Maybe that's why they are in pockets of a plane that is rarely occurring and hard to find or travel to? I mean, your argument here just doesn't make sense because I can flip it on any of the above races. How are elves surviving? How are Thri-Kreen? Muls? Humans? 

I mean, everything in Athas wants to kill you.



> I like how you accuse me of not listening to others, and then ignore my line of reasoning completely.



That's because your argument there is extremely poor and not even well supported by logic.



> Are we comparing apples to apples here?  Thay is a place with undead and wizards on the material plane.  The Abyss is a place where none of the rules of physics apply, and everything is suffering.



So how does this change your core point?

Your point is:

Place A is terrible
Place B is more terrible then Place A
Magically, Place A is suddenly not terrible anymore.

How in any manner does this make sense? This is your logic.



> Still better than Des Moines or Saskatchewan.



So does that suddenly make Thay not terrible anymore?

I'm confused because someone who is a slave in Thay probably isn't worried about other places at the moment.



> If they go to the Abyss, and then come back, yeah, they probably will.

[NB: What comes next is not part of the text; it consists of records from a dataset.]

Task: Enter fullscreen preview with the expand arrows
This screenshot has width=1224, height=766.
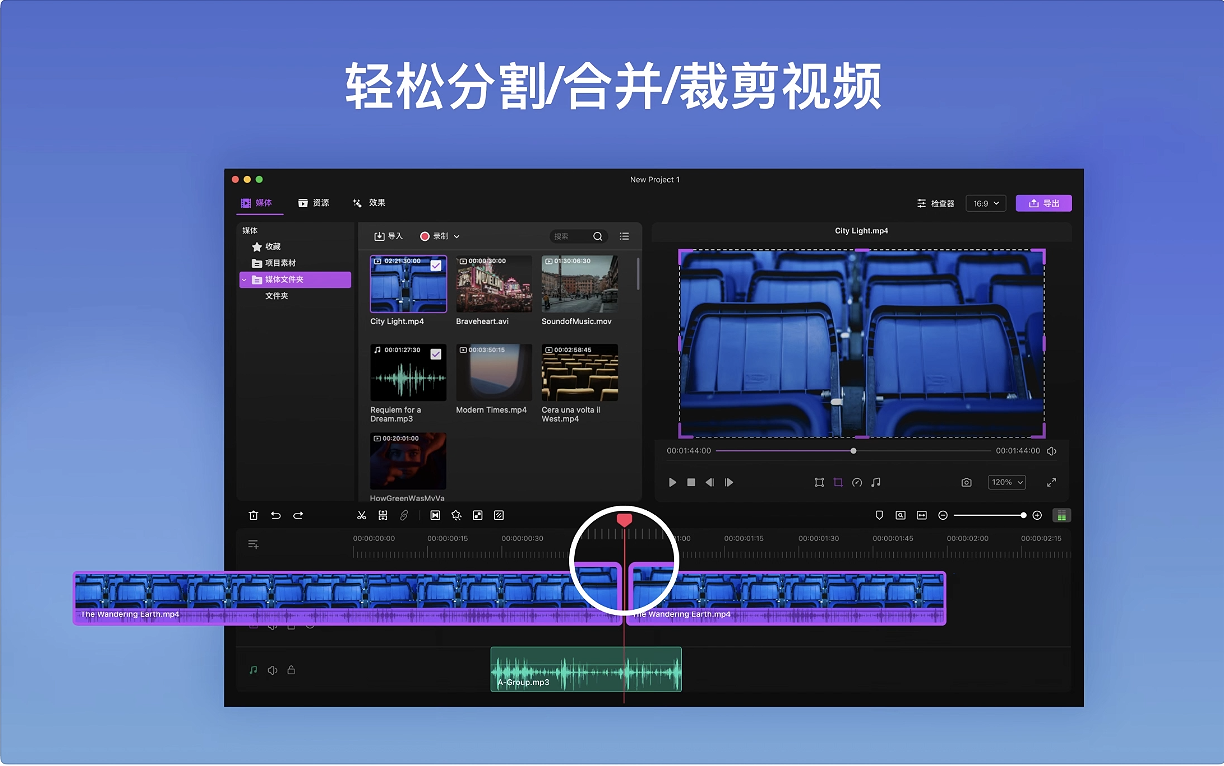Action: 1051,482
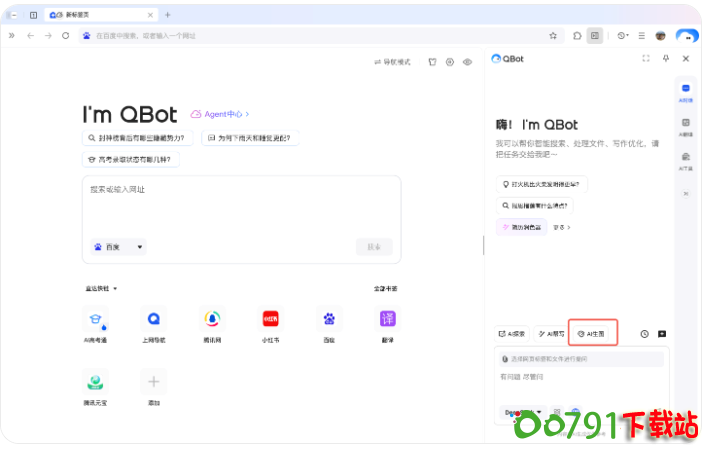Screen dimensions: 708x449
Task: Click the 我的浏览器 suggestion chip
Action: (522, 226)
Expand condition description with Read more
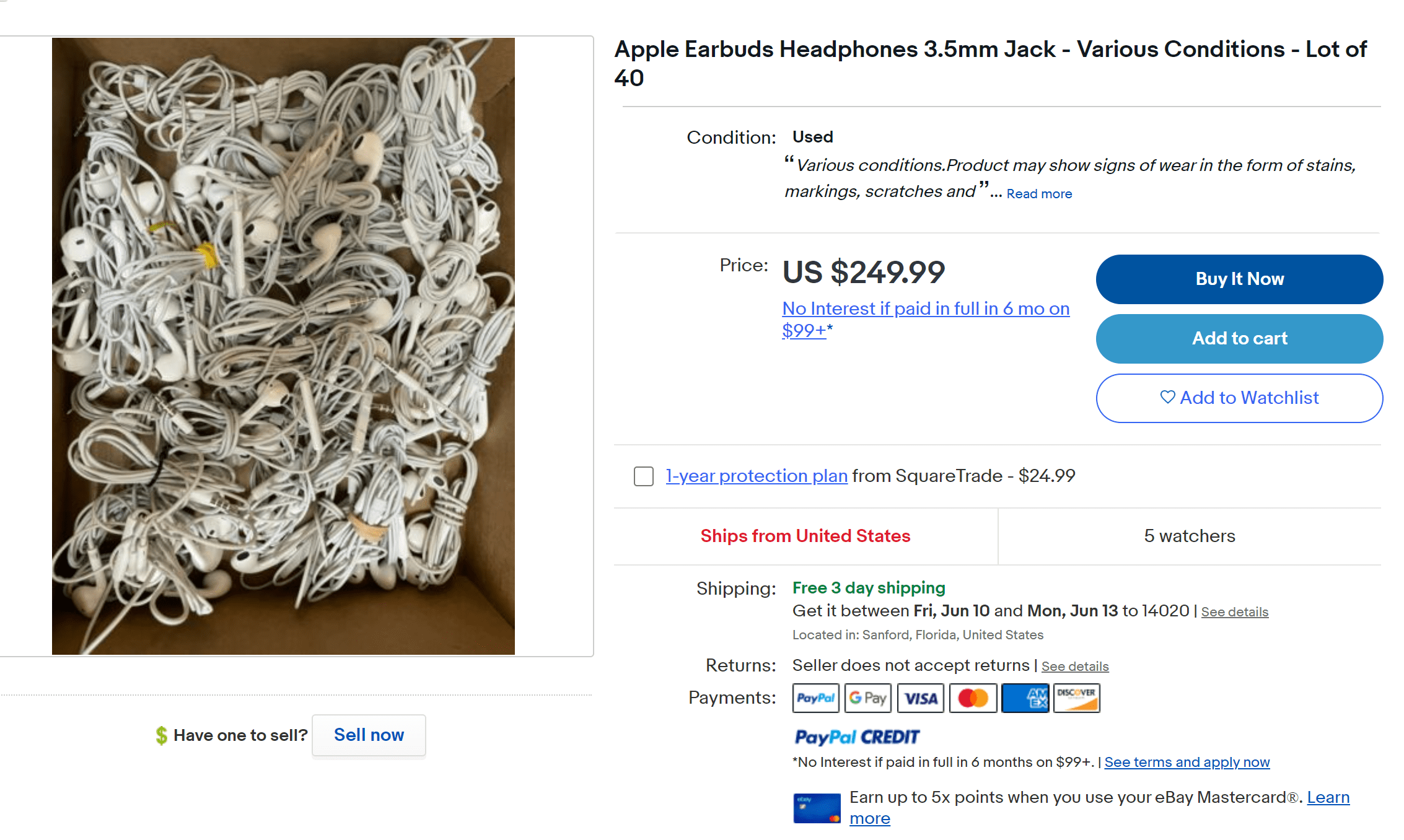 (1039, 194)
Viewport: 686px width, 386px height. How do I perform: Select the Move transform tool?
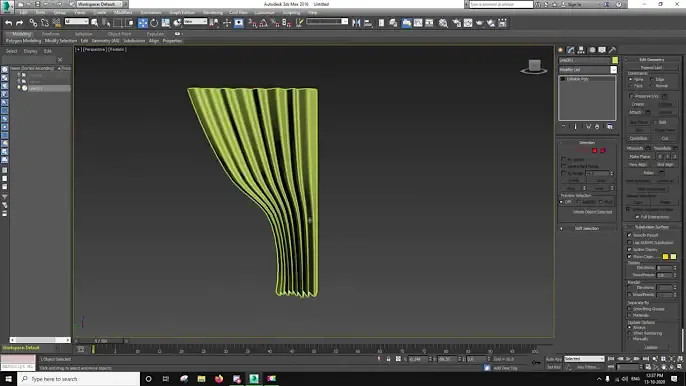(x=143, y=23)
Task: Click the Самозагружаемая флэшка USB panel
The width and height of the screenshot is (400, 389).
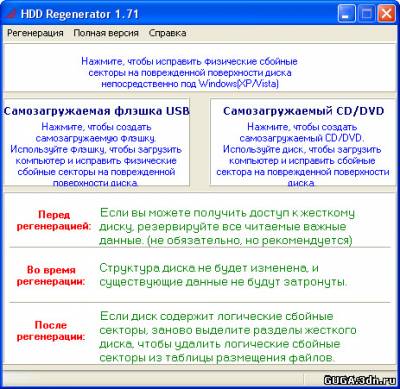Action: coord(96,142)
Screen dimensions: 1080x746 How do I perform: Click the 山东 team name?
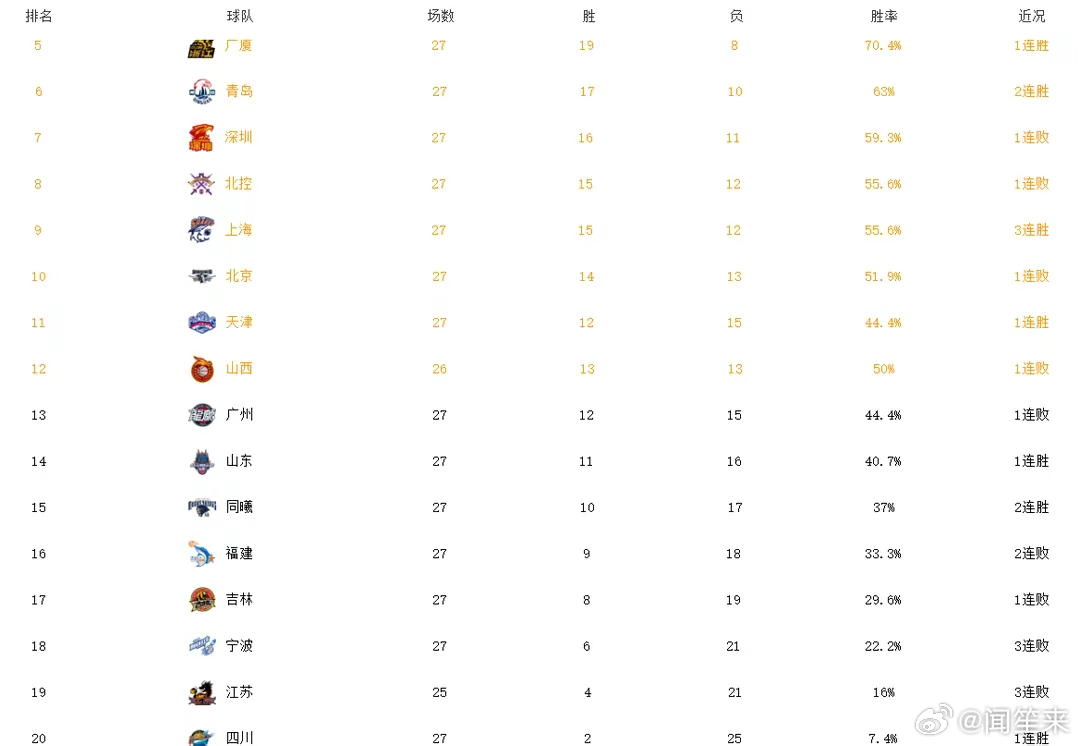[239, 461]
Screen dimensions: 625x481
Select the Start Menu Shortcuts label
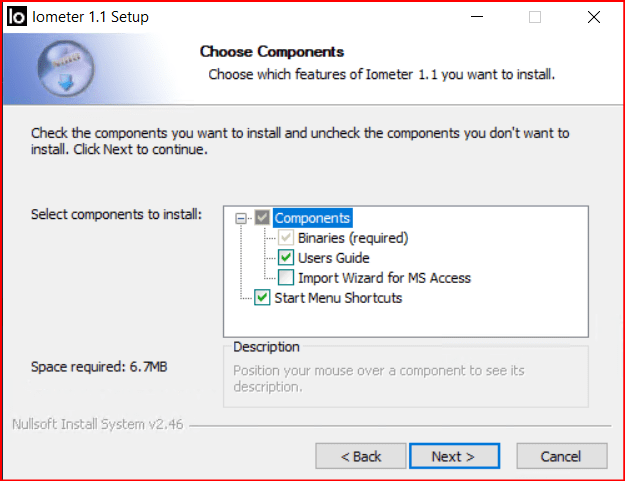[338, 298]

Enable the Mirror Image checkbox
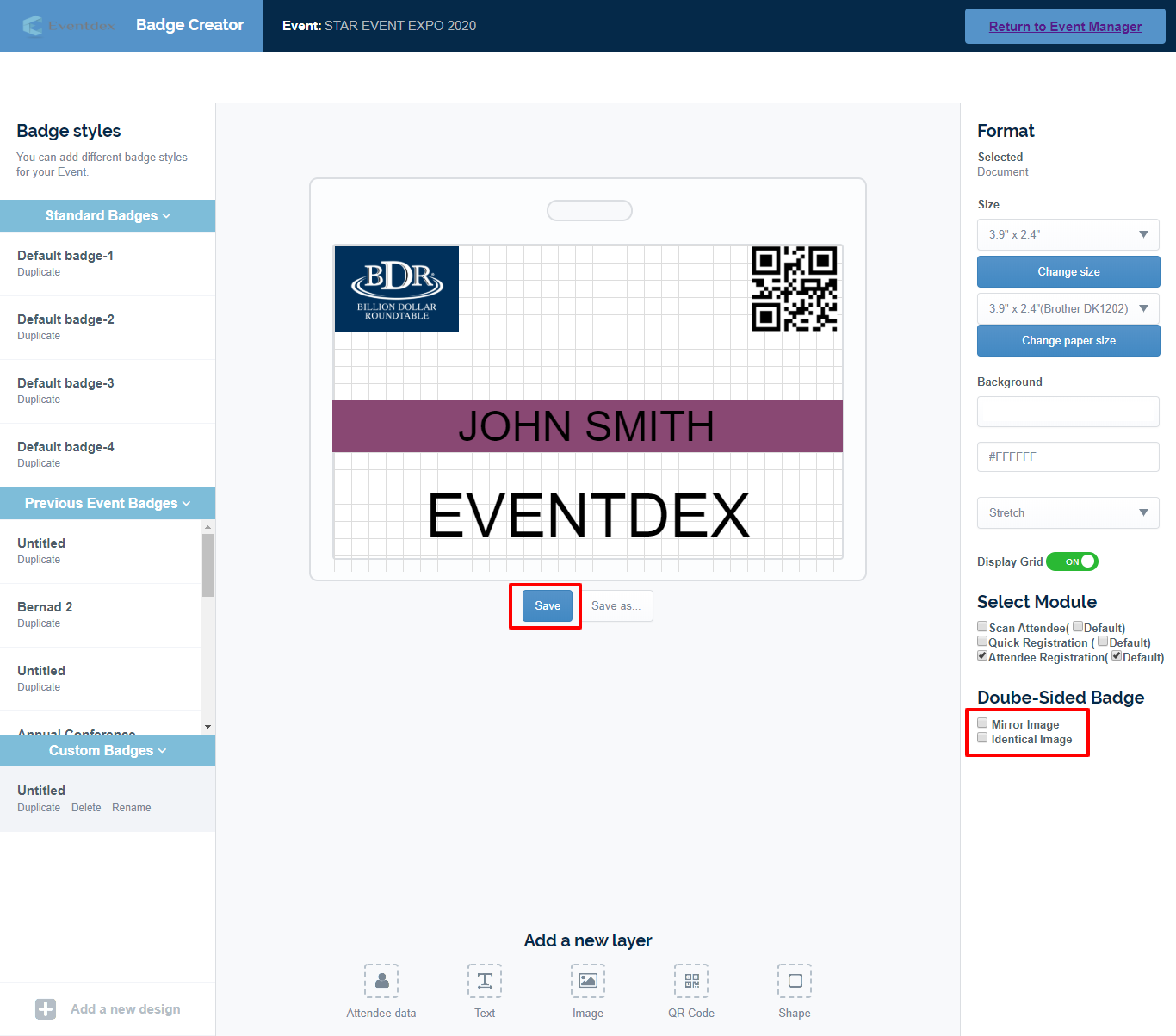(982, 723)
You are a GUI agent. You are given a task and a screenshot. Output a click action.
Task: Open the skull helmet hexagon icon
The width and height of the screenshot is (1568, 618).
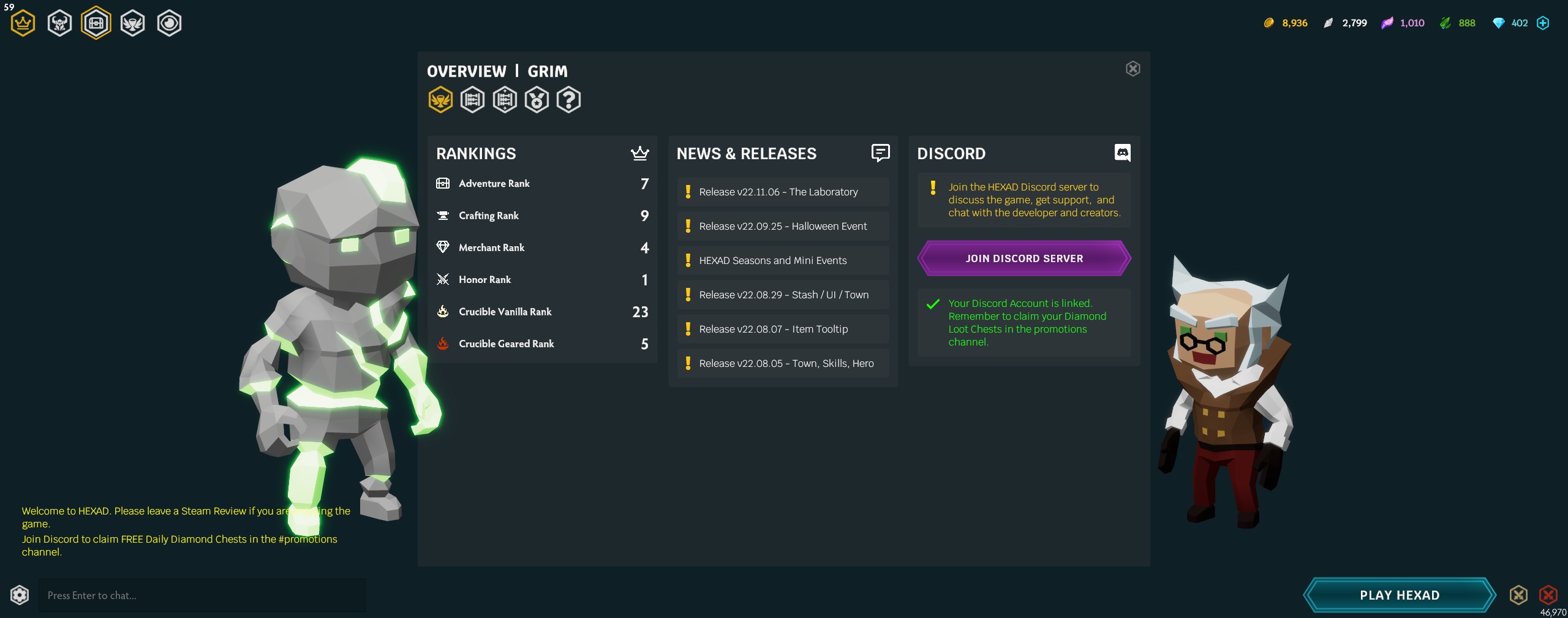tap(59, 23)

Which is why it's handy I decide if I even use the abyss in my campaign.



> Which is fine and dandy.  But they're comparing different entities.  And the wilderness of athas is one of the key points of the setting.



When I'm running a game in the middle of Thay the key point of the setting of that campaign is the fact its a horrible blasted undead wasteland. That there are worse places isn't so relevant.



> To put a place alongside it and make that place an exaggeration of your key point overshadows said key point.  In my humble opinion.



That's extremely rare, up to the DM to use and will be gone very soon anyway.



> How is it an argument?  I am simply saying "I'll consider your point of view, if you'll consider mine"?



Your point of view _isn't even based on what Rich Baker wrote in my opinion_. This is really the exception I am taking to your arguments, they are adding this vast amount of hyperbole onto something that has been made pretty clear how it works.

Also your argument is implying "You'll see it will be different" and yet it won't. Because I determine exactly (as I'll be DMing) if that is in the game or not to begin with. I don't see what there is to remove, because if I don't want to use it then I don't have to! They even give me a perfect fluff reason not to!



> Now, if you don't want to use it, aren't you glad that page, page and a half (not to mention the inevitable "fey monsters" in the MM addition) are there?  And if you do use it, what are you using it as?



Whatever I feel like, given that he already wrote:



			
				Rich Baker said:
			
		

> It’s only a matter of time until the Lands within the Wind cease to  exist altogether, and things that were hidden return to the mortal  world—but the eladrin hope to stave off that day as long as they can.




And they can be back whenever I want. I could even make that a campaign if I felt like it. But ultimately it makes exceptionally little difference because feywild based effects (mechanically) are barely existent anyway (some wizard spells are exceptions to this rule).



> I am saying that it doesn't need to be there.



I'm saying it doesn't matter either way, because Rich Baker has wrote it into the setting a way that is both carefully considered and based on good logic. Logic that you constantly turn into strawmans that come out of absolutely _nothing_ he wrote. Like using fluff for teleportation in the players handbook instead of seeing how it works in Dark Sun. Not that teleportation powers in Dark Sun require you to travel across another plane to function though I'd like to point out.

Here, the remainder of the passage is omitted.